| Work item A |
Echo the part of the Slowdown episode transcript between "Nearly twenty-five years" and "it’s just laughter.", inclusive.
| Work item B |
According to the Slowdown episode transcript, why does the speaker laugh so much? Answer in one to three sentences.
| Work item C |
Go on with the Slowdown episode transcript from the point where it stops.

| Study text |
660: Flowers, Poems, Flower Poems

660: Flowers, Poems, Flower Poems

660: Flowers, Poems, Flower Poems

Transcription

I’m Ada Limón and this is The Slowdown.

I was just texting my best friend as I sat down to work on this episode and she wrote, “Any fun ones about our best friendship?” It immediately made me laugh, which I needed to do, which somehow she always knows I need to do. If you know me personally, you would picture me laughing. I laugh a lot. You might read my poems or listen to my episodes and think I’m always serious or contemplative and I’m those things too, but mostly, I’m laughing. And it’s not just because my best friends are comic geniuses, but it’s also because they know what I need.

Once, when two people in my life were dying of cancer, and there was very little light in the world, we were walking through Brooklyn and because it was Brooklyn, a man dressed as a clown walked by. We didn’t say anything, but after a little while, my friend said, “I know, I know what you’re thinking, it’s like even that clown has cancer.” And I burst into laughter. Sure, tears probably followed, but it felt so good to laugh, even at the awfulness.

Nearly twenty-five years ago we were in a yoga class in Seattle and the instructor said to switch feet while you were in lotus pose and T held both of her feet up to me and said, “Oh no, I don’t know which foot was on top!” And I laughed so hard that the poor kind yoga instructor had to guide the class to ignore what was happening in the “rest of the room.” The rest of the room being me. Never undervalue the people in your life that know what you need. Even if it’s just laughter.

In today’s poem we see a celebration of the power of women. How women know what to do sometimes, and how like flowers, women must go on opening and opening.


Flowers, Poems, Flower Poems
by Rachelle Toarmino

A woman I’ve never met sends me tulips from two states over.

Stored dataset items
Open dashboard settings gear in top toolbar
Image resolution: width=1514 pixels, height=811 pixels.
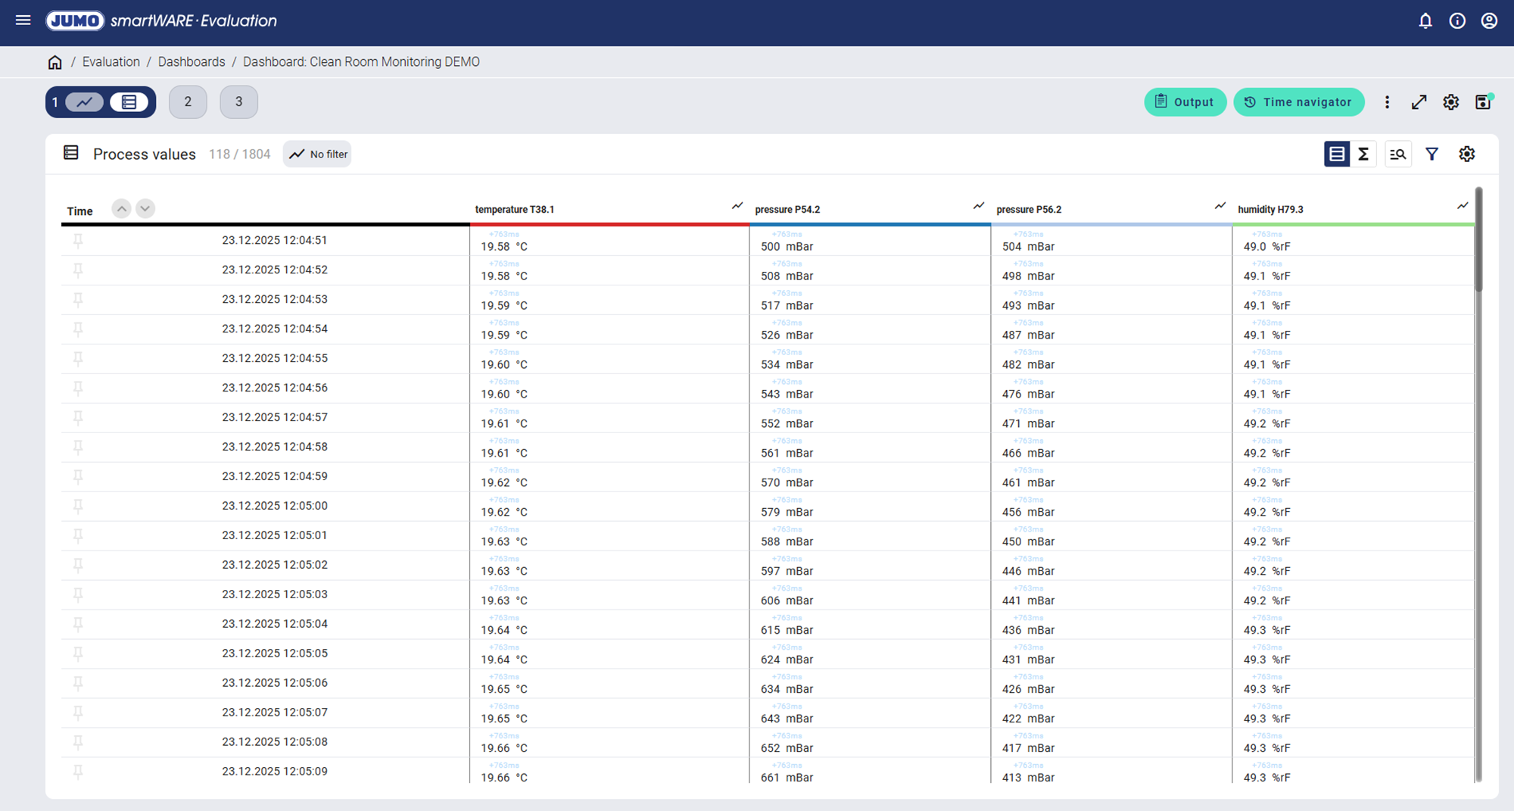pyautogui.click(x=1451, y=102)
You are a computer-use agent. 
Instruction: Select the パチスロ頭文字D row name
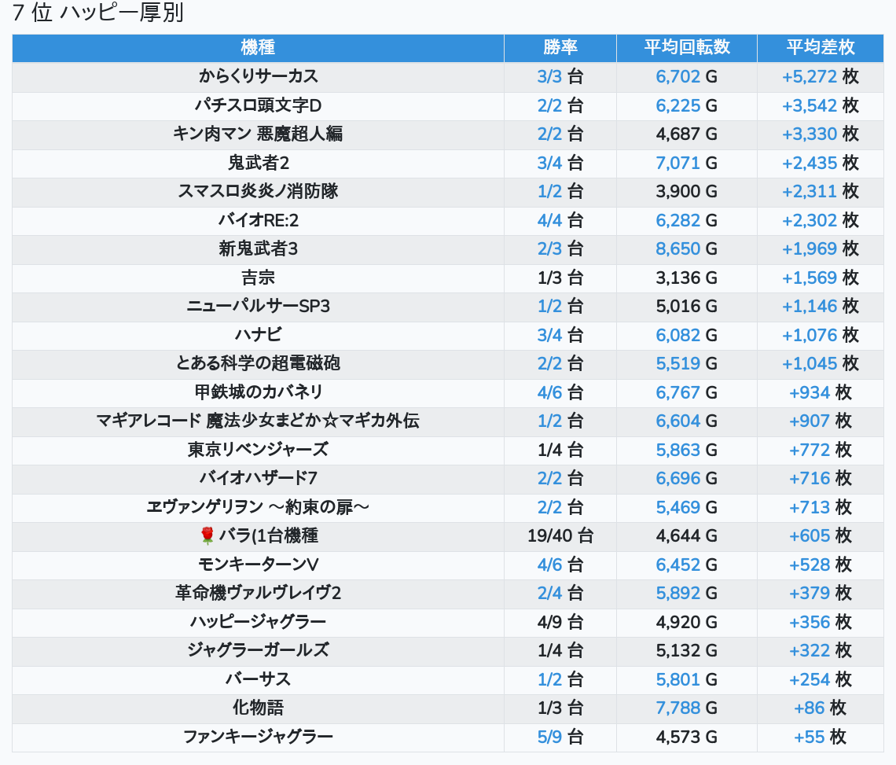(258, 105)
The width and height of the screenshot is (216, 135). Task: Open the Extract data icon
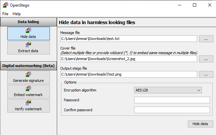(x=28, y=45)
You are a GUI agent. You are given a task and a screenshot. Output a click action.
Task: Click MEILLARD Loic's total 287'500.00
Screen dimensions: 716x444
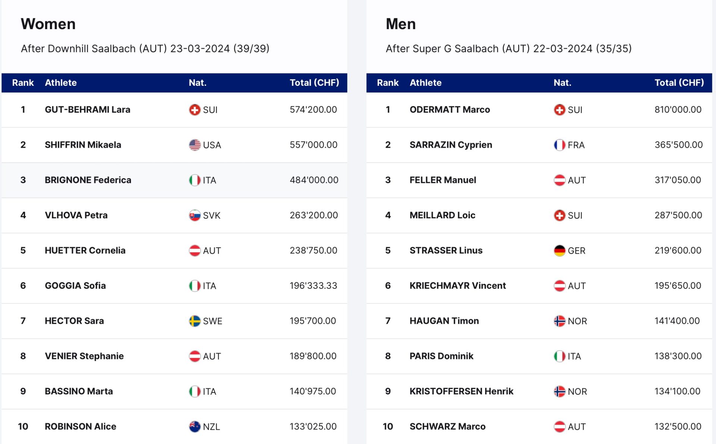tap(678, 215)
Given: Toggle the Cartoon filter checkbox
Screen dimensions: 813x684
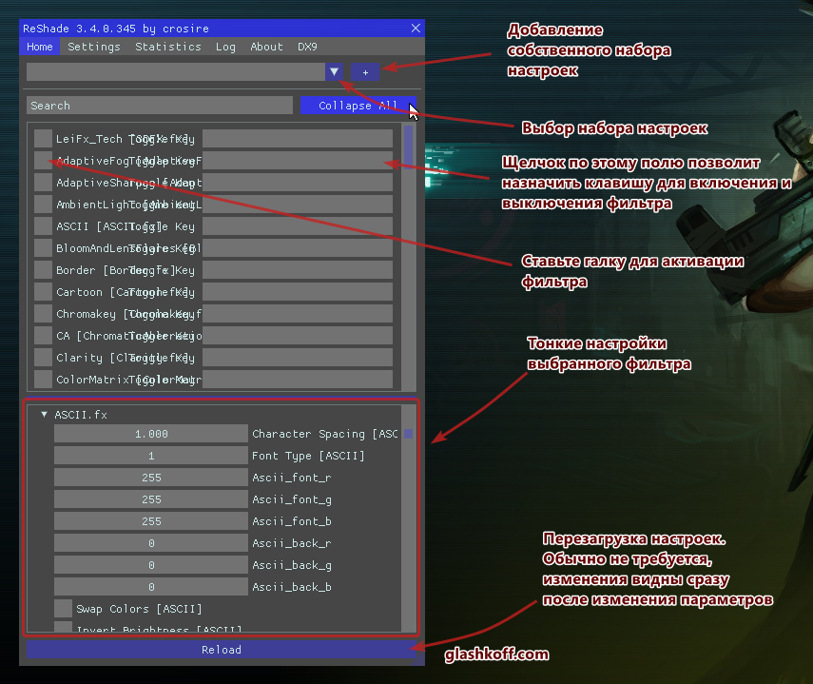Looking at the screenshot, I should coord(43,292).
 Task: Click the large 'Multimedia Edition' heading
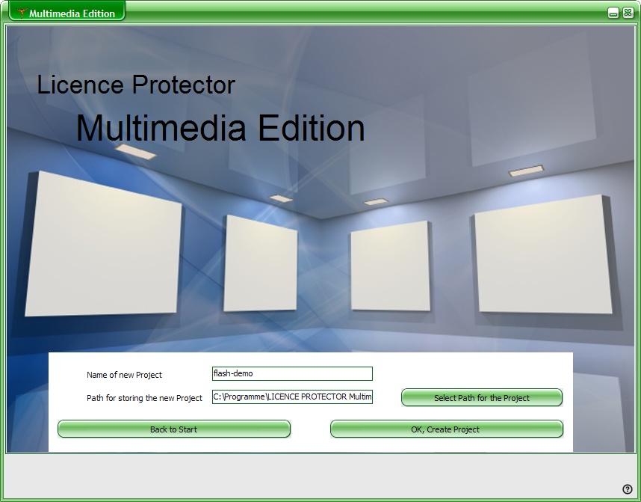[x=220, y=128]
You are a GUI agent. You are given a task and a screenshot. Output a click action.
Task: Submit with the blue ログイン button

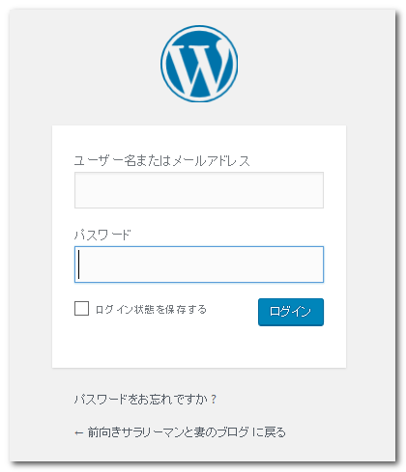tap(291, 312)
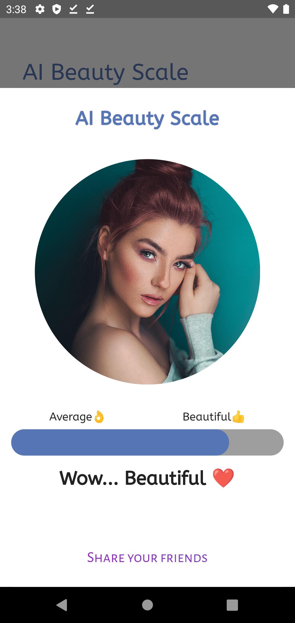Click the thumbs up emoji beside Beautiful
The image size is (295, 623).
[x=238, y=417]
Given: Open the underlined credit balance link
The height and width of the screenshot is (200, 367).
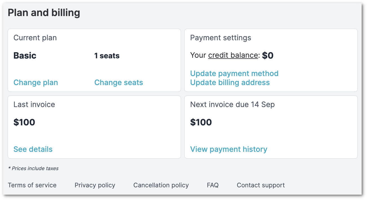Looking at the screenshot, I should (x=233, y=55).
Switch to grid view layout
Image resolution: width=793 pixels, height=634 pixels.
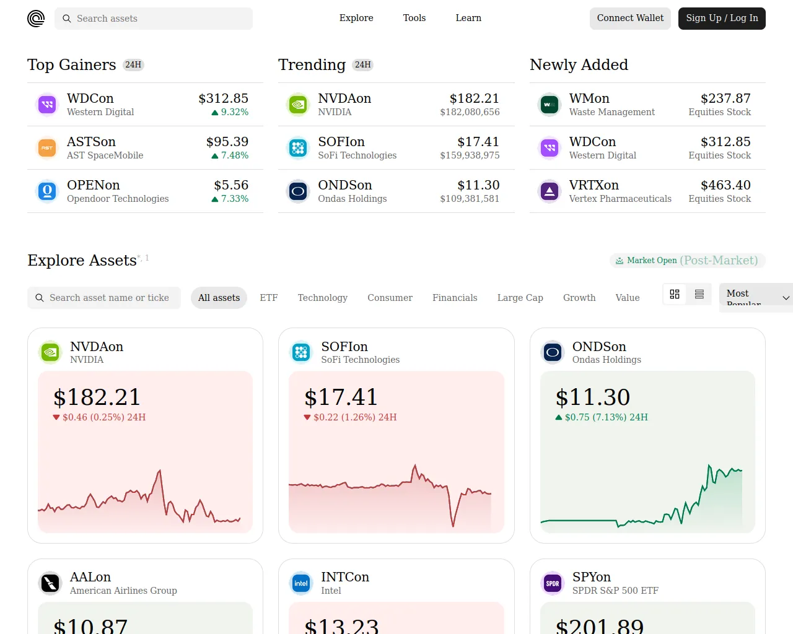click(675, 294)
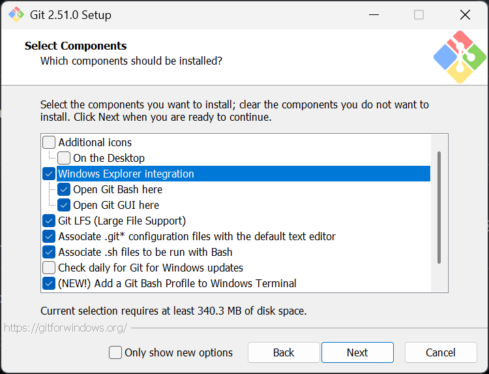Screen dimensions: 489x374
Task: Select the Windows Explorer integration row label
Action: [126, 174]
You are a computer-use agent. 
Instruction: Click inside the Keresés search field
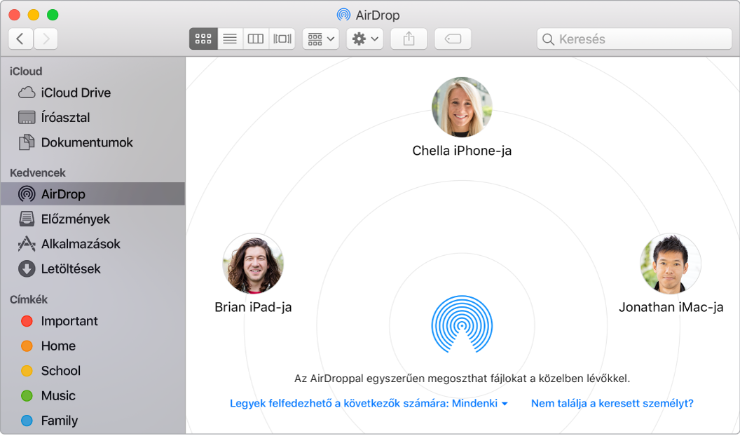pyautogui.click(x=633, y=39)
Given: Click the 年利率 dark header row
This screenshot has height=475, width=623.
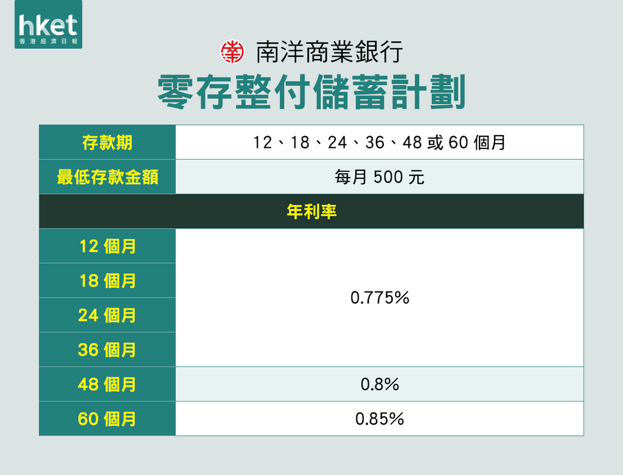Looking at the screenshot, I should (312, 211).
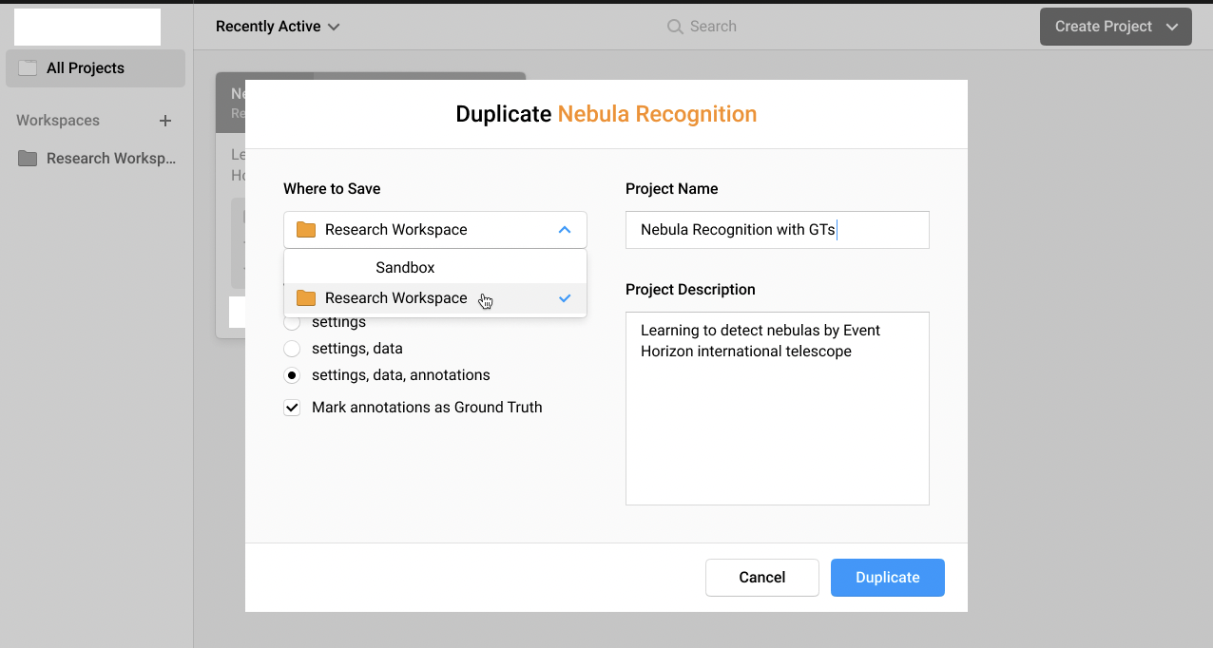This screenshot has height=648, width=1213.
Task: Click the Duplicate button
Action: pyautogui.click(x=887, y=578)
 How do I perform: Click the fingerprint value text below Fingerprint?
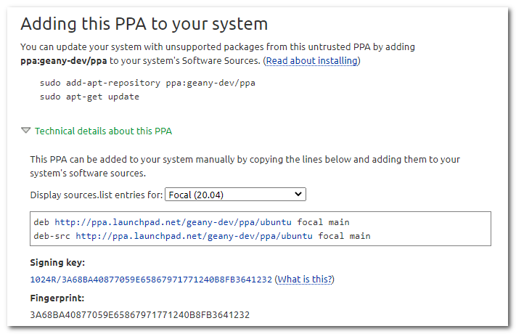click(x=139, y=315)
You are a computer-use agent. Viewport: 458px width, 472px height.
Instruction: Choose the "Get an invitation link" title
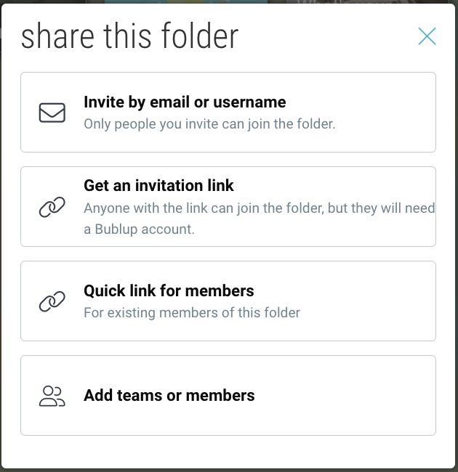(158, 186)
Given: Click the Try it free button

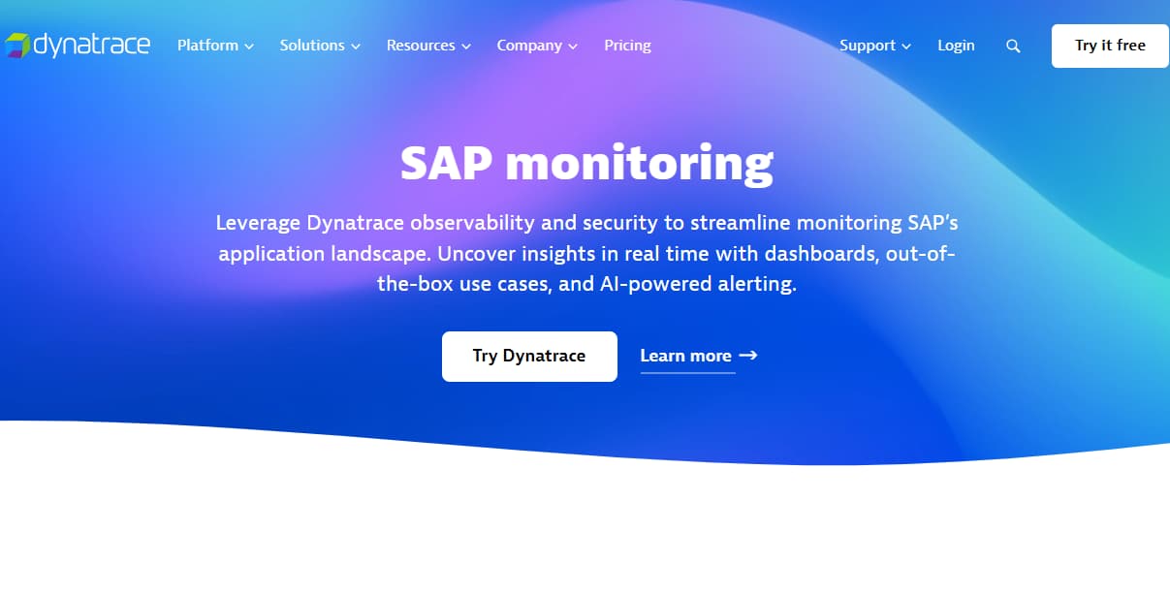Looking at the screenshot, I should tap(1109, 45).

| Exercise output A |
Nearly twenty-five years ago we were in a yoga class in Seattle and the instructor said to switch feet while you were in lotus pose and T held both of her feet up to me and said, “Oh no, I don’t know which foot was on top!” And I laughed so hard that the poor kind yoga instructor had to guide the class to ignore what was happening in the “rest of the room.” The rest of the room being me. Never undervalue the people in your life that know what you need. Even if it’s just laughter.

| Exercise output B |
She laughs a lot partly because her best friends are comic geniuses, but also because they know what she needs. Her friend's text made her laugh, which she needed, and the speaker says this friend always seems to know that.

| Exercise output C |
	         There are things women know to do.

They sit on my desk next to the window. I love flowers
	         because they’re ordinary on one side

of the glass and a gift on the other. I keep them alive
	         to remember I can. There are things

women know how to do. Clipped and caged and I think
	         that’s beautiful. What could be more feminine

than dying a slow death and another creature calling it
	         beautiful. A hymn for every howl. It’s crazy

when you think about it. Whatever you call it
	         it’s the one thing that brings me back into myself,

dancing naked in the mirror and making faces in the glass.
	         I only ever wanted to make you feel my feeling.

You want to make me mad so you can call me mad
	         well I am mad. You knew who I was

when you spun me like a prom queen and I kept my eyes open.
	         I showed you my rotten nature. A woman

can spend her whole life spinning, arranging flowers
	         and I intend to. Not now but I’ve decided to die

like a tulip in March on the desk of a stranger and opening.
	         Sweet enough for you now? Still opening.

"Flowers, Poems, Flower Poems" by Rachelle Toarmino. Used by permission of the poet.